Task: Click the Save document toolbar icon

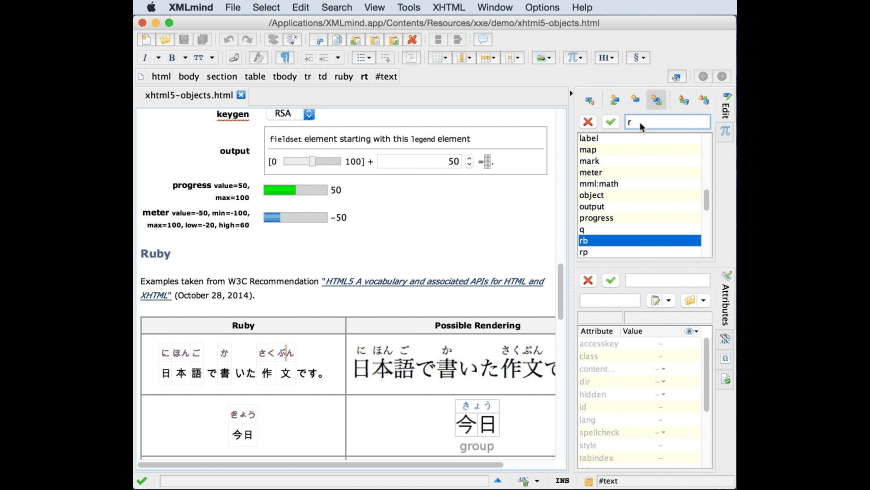Action: tap(184, 40)
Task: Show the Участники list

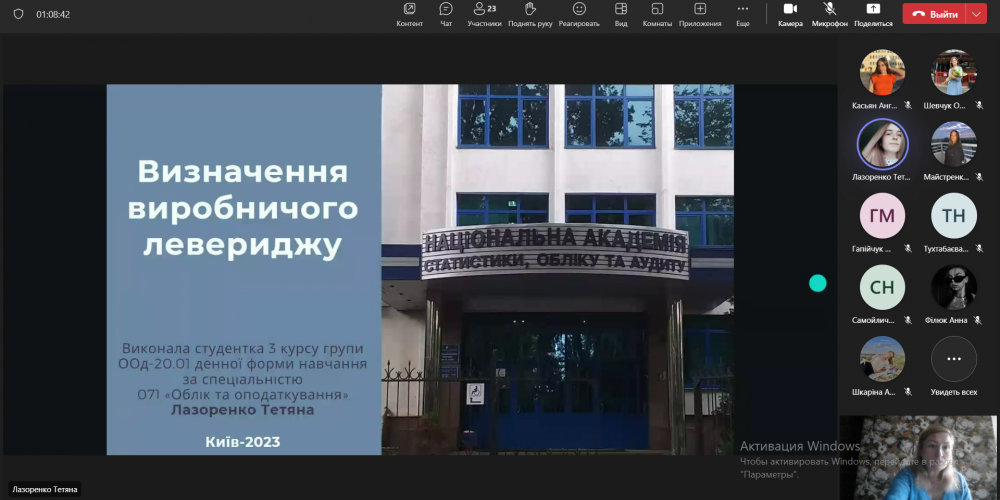Action: 484,14
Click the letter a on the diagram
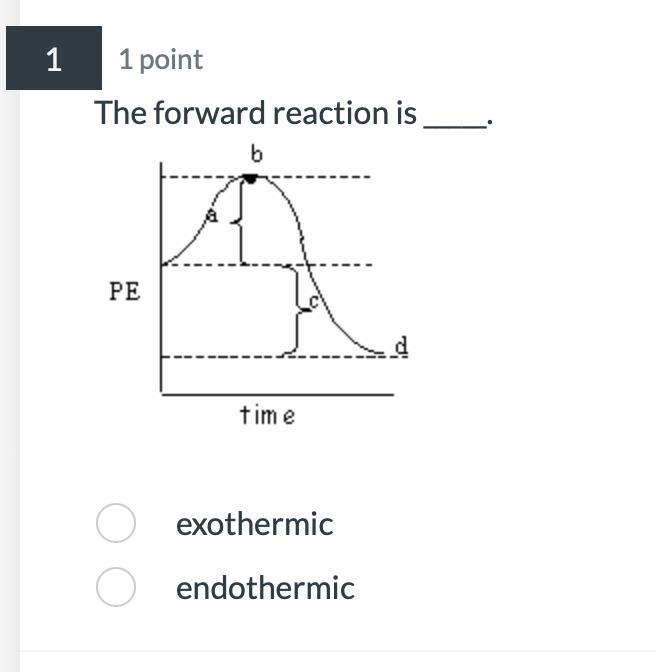This screenshot has height=672, width=656. tap(212, 215)
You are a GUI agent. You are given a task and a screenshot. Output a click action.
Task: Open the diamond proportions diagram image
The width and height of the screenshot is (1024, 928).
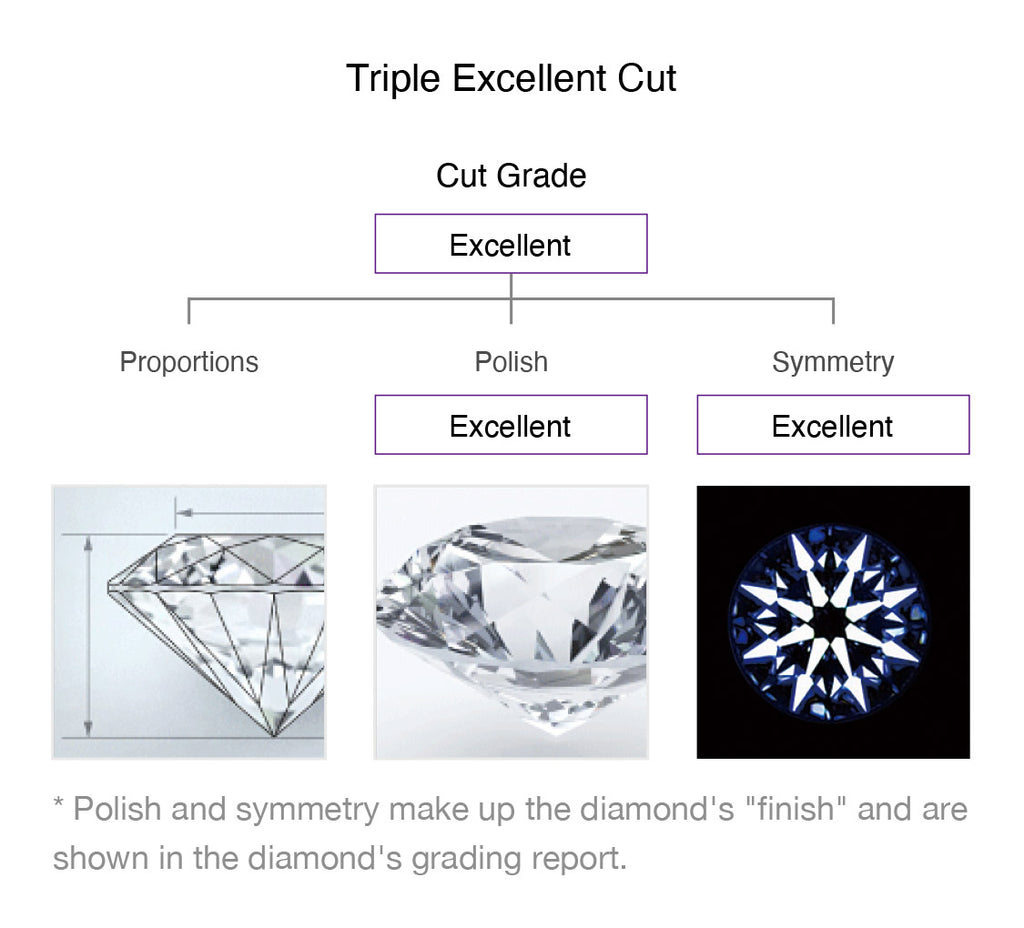[189, 622]
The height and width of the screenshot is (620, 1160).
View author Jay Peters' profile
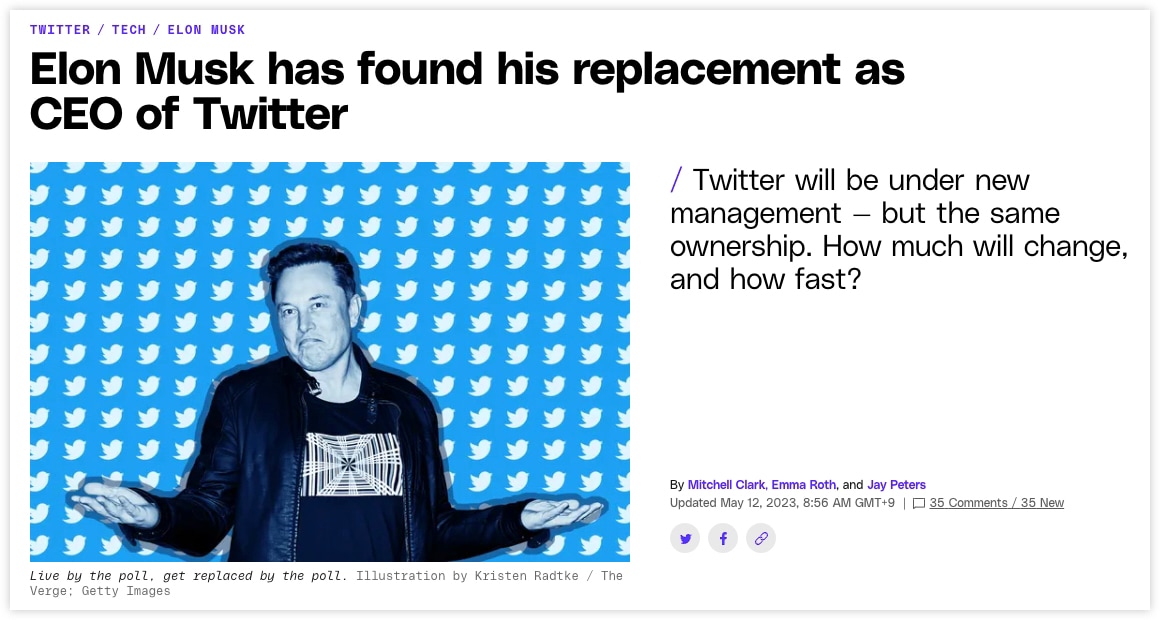tap(897, 485)
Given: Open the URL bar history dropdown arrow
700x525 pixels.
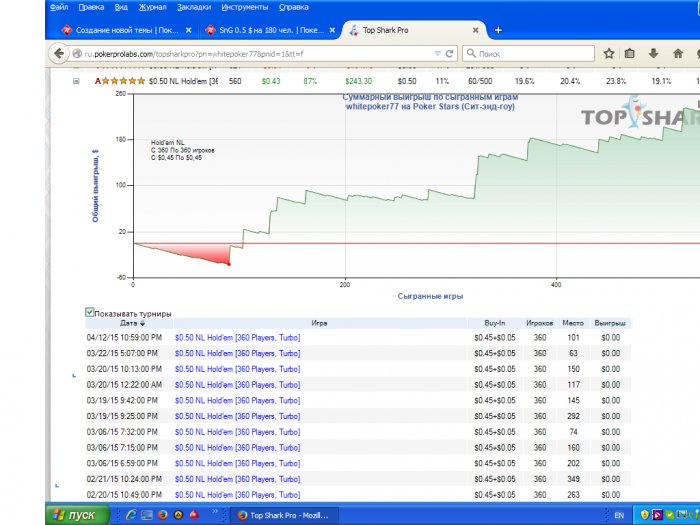Looking at the screenshot, I should [437, 53].
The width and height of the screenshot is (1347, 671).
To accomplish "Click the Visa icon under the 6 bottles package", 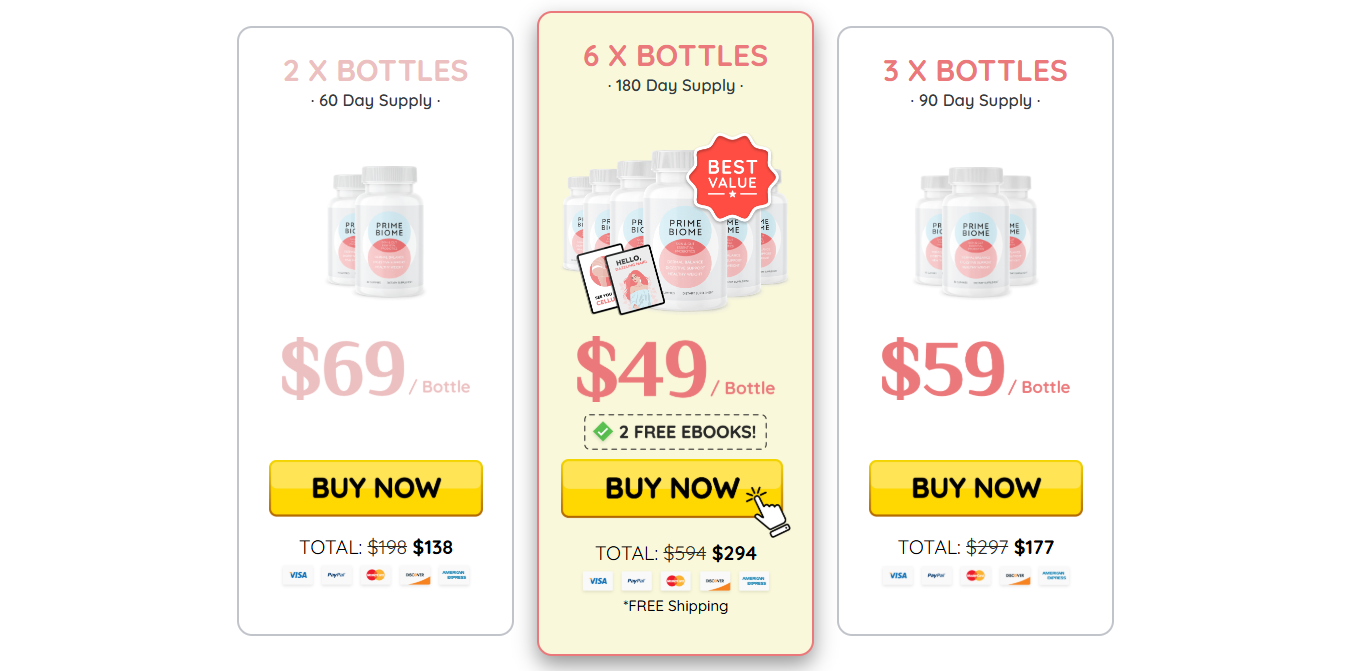I will point(597,581).
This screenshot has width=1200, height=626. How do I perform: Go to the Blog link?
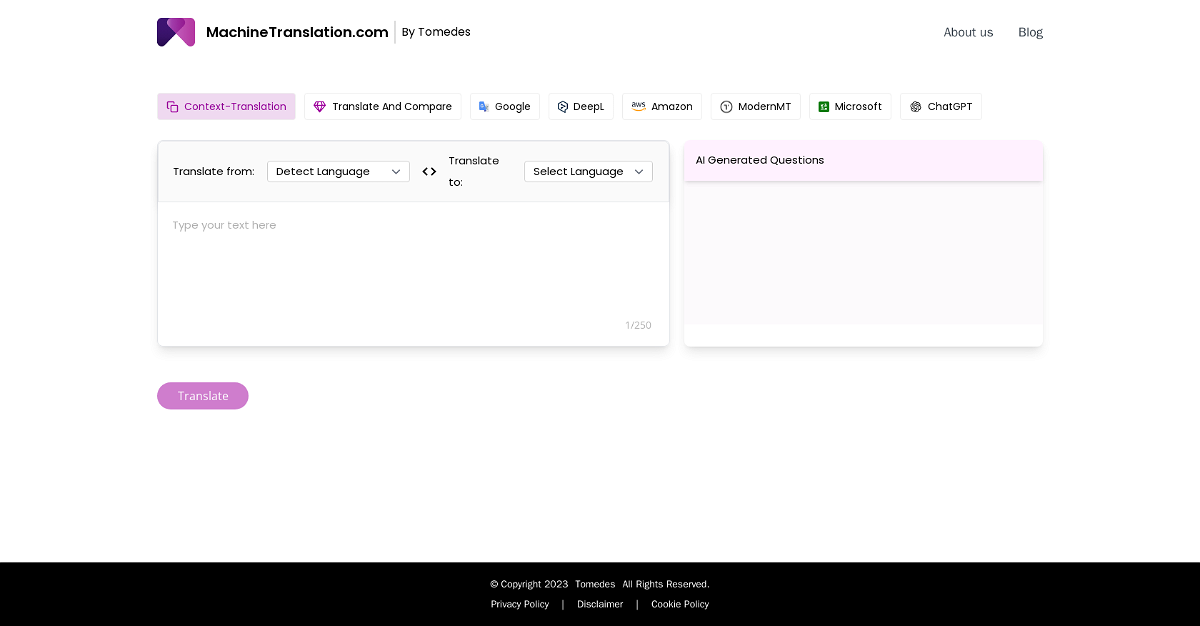tap(1030, 32)
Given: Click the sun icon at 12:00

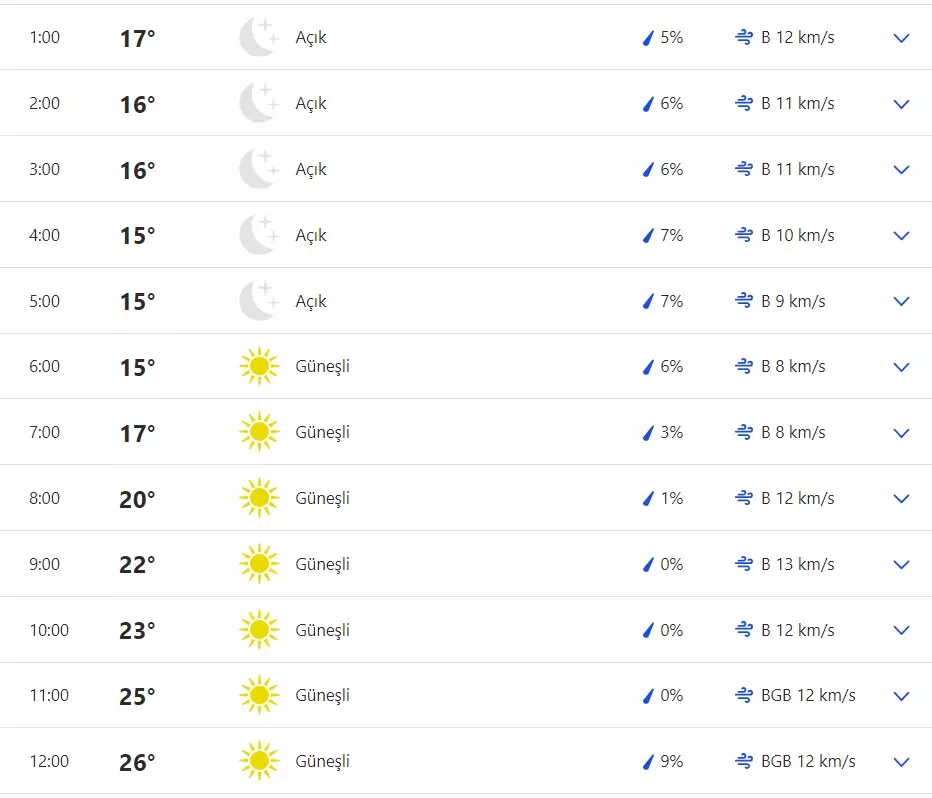Looking at the screenshot, I should pos(259,762).
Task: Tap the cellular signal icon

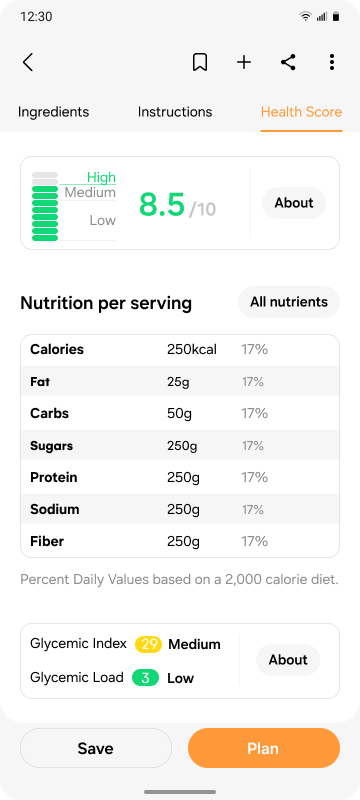Action: click(321, 16)
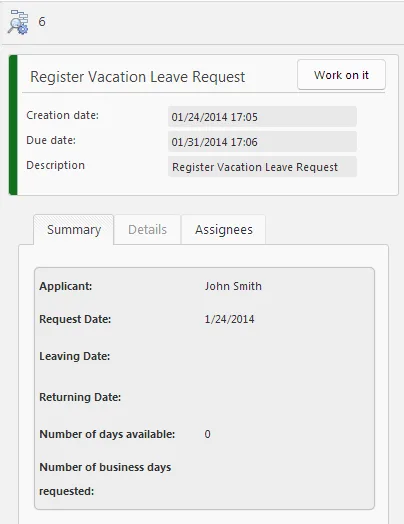
Task: Select the green status bar on task card
Action: click(13, 125)
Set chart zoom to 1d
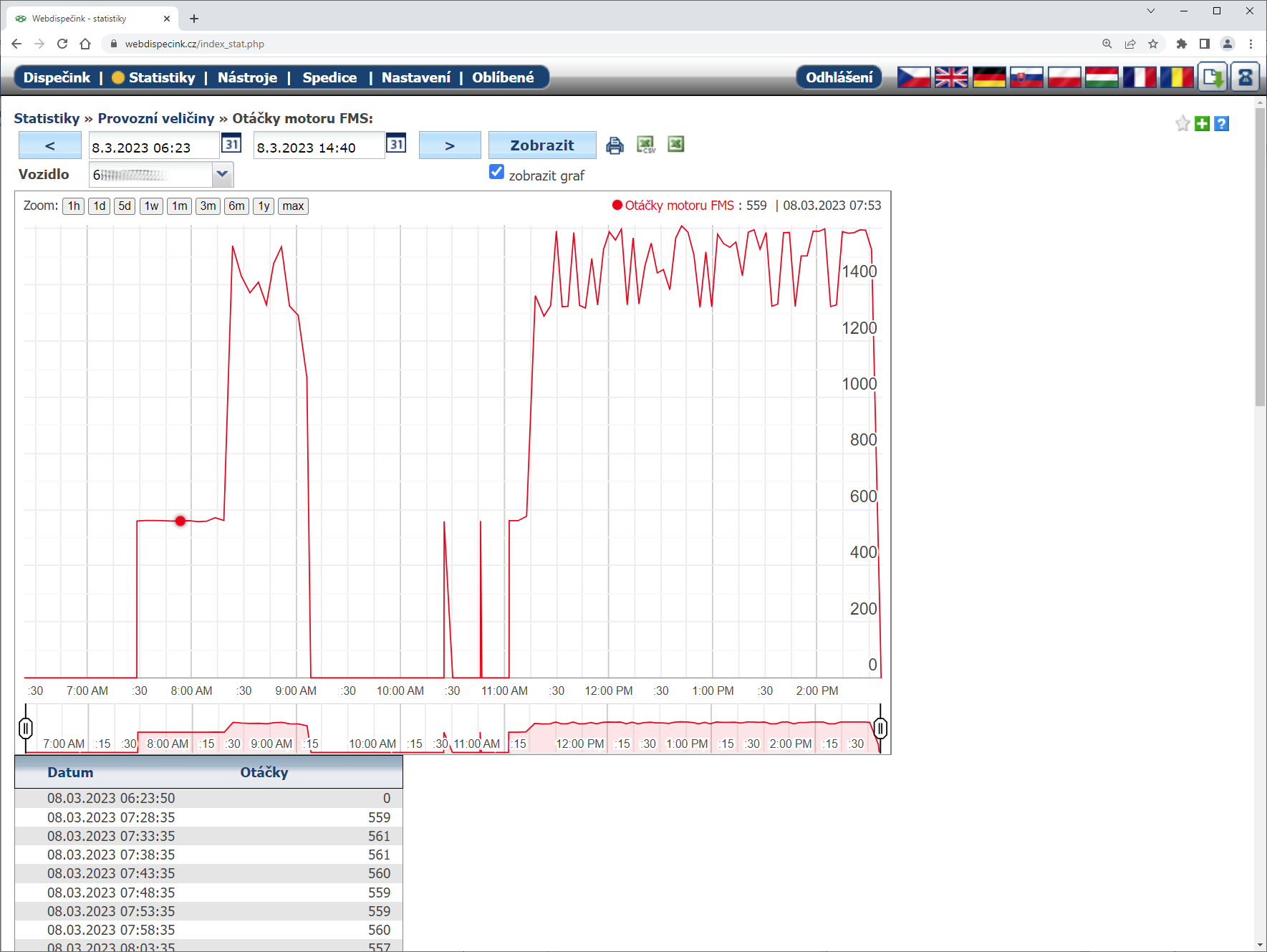 pyautogui.click(x=99, y=206)
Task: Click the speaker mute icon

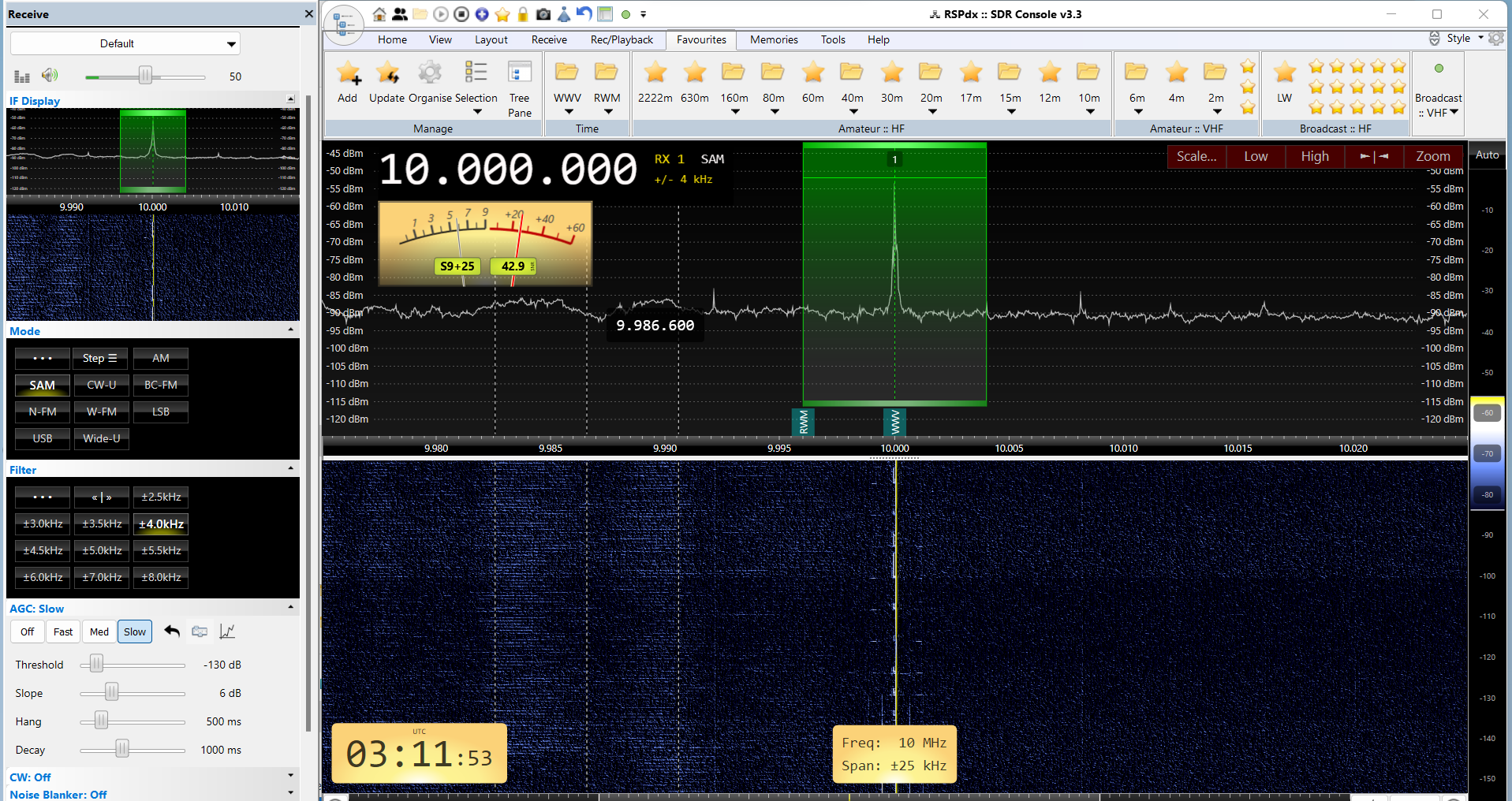Action: 50,76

◇ ◇ ◇ ◇

*What is expected*: Output only the lines from the one that contains "Task: Tap the cellular signal icon" to the end of the entries above, both end lines included, and drop the pictures.

*Completed exercise*:
Task: Tap the cellular signal icon

Action: click(321, 16)
Task: Select the green status bar on task card
Action: click(13, 125)
Set chart zoom to 1d
 pyautogui.click(x=99, y=206)
Task: Click the speaker mute icon

Action: 50,76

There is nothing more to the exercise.